> _WHAT THE TASK ASKS_:
Once the line with "Given: Click the" is found in the data, output it and each following line exactly, up to and including the line with "1568x784 pixels.", and nothing before or after.

> _DATASET_:
☆ ☆ ☆ ☆

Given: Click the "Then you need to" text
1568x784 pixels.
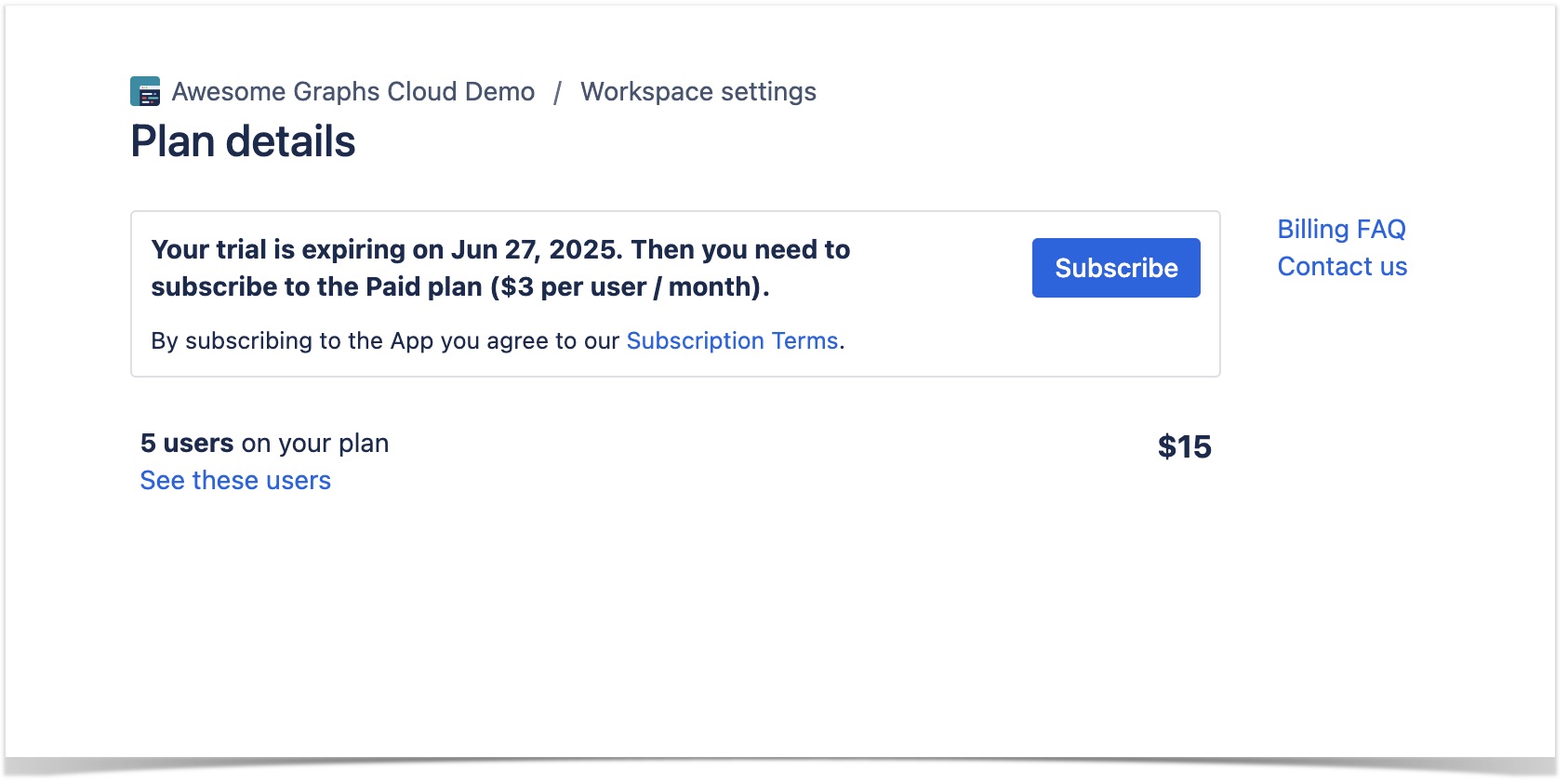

☆ ☆ ☆ ☆

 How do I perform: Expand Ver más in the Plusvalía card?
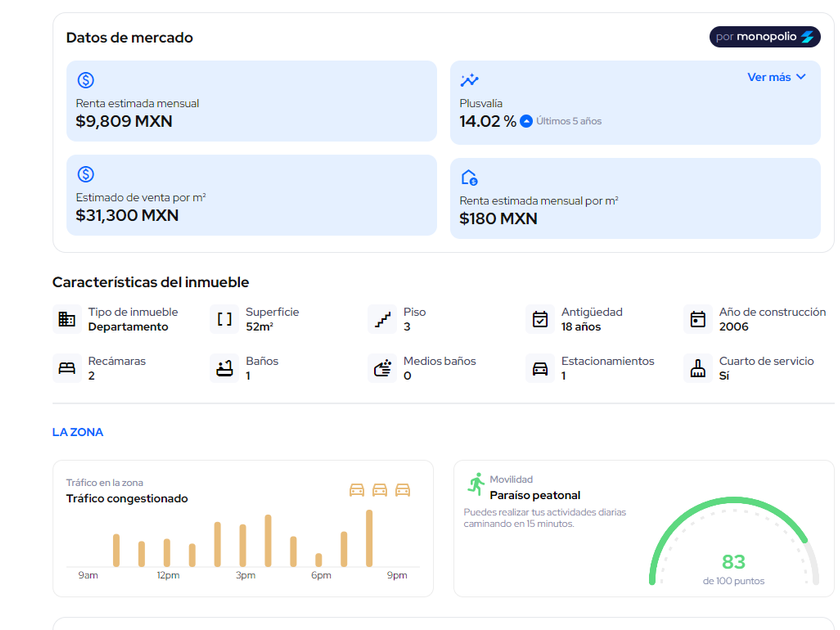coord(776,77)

☆ ☆ ☆ ☆

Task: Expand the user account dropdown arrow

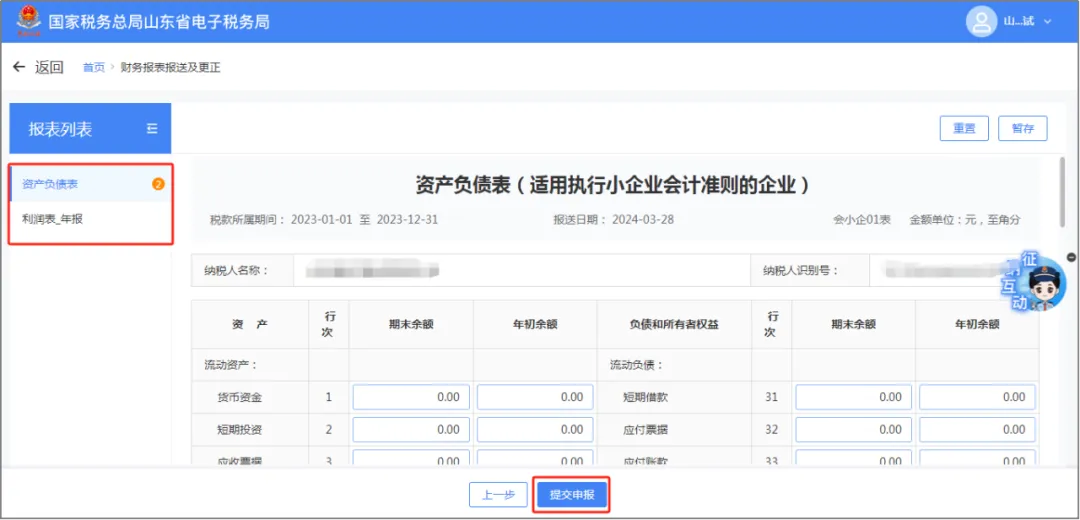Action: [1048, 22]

☆ ☆ ☆ ☆

> _TASK ANSWER_:
Given: Click the "Then you need to" text
1568x784 pixels.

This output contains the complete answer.